Phase I evaluation of CycloSam® (Sm-153-DOTMP) bone seeking radiopharmaceutical in dogs with spontaneous appendicular osteosarcoma.

153 Sm-DOTMP (CycloSam® ) is a newly-patented radiopharmaceutical for bone tumor treatment. DOTMP (1,4,7,10-tetraazacyclododecane-1,4,7,10-tetramethylene-phosphonate) is a macrocyclic chelating agent with superior binding properties to 153 Sm when compared with EDTMP (Quadramet™, used for palliative treatment of bone cancer). CycloSam® was administered at 1 mCi/kg (37 MBq/kg) in a prospective pilot study to seven dogs with bone cancer resulting in no myelosuppression. Then, 13 dogs were enrolled in a prospective clinical trial study using traditional 3+3 dose escalation and starting at 1.5 mCi/kg. Baseline evaluation included hematologic and biochemical testing, diagnosis confirmation, thoracic and limb radiographs, technetium-99 m-HDP bone scintigraphy, and 18 F-FDG PET scan (SUVmax).
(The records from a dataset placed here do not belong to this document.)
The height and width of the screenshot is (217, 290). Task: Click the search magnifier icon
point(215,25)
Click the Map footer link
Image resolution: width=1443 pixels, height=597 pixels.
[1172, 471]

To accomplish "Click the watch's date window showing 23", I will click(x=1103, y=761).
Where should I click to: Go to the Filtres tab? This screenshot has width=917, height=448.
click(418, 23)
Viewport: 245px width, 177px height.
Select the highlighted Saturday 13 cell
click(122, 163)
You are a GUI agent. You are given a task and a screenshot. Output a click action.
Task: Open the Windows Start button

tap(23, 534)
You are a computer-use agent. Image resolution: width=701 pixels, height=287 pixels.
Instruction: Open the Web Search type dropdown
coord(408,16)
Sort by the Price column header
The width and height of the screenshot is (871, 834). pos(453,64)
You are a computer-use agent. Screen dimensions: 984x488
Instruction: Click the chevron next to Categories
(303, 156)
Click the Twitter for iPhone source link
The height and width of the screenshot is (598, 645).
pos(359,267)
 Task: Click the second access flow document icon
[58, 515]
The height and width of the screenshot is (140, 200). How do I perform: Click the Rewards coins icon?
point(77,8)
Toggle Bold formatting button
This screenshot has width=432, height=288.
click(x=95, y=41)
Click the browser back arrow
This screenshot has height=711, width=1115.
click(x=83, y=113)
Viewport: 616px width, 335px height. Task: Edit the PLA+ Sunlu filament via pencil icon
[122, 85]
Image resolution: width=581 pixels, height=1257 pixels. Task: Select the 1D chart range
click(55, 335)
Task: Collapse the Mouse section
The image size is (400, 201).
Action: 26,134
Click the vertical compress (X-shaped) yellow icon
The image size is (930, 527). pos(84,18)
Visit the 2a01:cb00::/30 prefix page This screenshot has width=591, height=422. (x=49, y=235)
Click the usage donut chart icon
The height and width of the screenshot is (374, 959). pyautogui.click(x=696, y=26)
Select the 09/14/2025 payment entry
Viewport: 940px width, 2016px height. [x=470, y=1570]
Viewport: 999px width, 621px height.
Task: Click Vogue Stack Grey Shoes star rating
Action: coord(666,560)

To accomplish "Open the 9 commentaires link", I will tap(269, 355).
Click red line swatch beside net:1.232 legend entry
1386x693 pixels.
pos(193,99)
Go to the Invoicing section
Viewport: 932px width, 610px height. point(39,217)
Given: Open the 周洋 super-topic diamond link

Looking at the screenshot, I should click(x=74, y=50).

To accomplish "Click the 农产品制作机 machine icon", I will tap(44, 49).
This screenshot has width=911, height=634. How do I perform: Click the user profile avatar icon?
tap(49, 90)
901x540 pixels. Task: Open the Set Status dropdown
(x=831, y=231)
Toxicity (primary endpoint) was assessed through weekly blood counts and adverse events. Dogs received 1.5 mCi/kg (n = 4), 1.75 mCi/kg (n = 6), and 2 mCi/kg (n = 3) of 153 Sm-DOTMP. Dose-limiting neutropenia and thrombocytopenia were seen at 2 mCi/kg. No dose-limiting nonhematologic toxicities occurred. Efficacy (secondary endpoint) was assessed by objective lameness measurement (body-mounted inertial sensors), owner quality-of-life (QoL) questionnaire, and repeat PET scan. Objective lameness measurement improved in four dogs (53%-60% decrease) was equivocal in three dogs, and worsened in four dogs (66%-115% increase); two dogs were not evaluable. Repeat 18 F-FDG PET scan results varied and change in lameness did not consistently correlate with SUVmax changes. QoL score worsened (n = 5) or was improved/stable (n = 7). Carboplatin chemotherapy (300 mg/m2 IV every 3 weeks ×4) started 4 weeks after 153 Sm-DOTMP injection. No dog died of chemotherapy-related complications. All dogs completed study monitoring. The recommended dose for CycloSam® in dogs is 1.75 mCi/kg, which resulted in some pain control with minimal toxicity and was safely combined with chemotherapy.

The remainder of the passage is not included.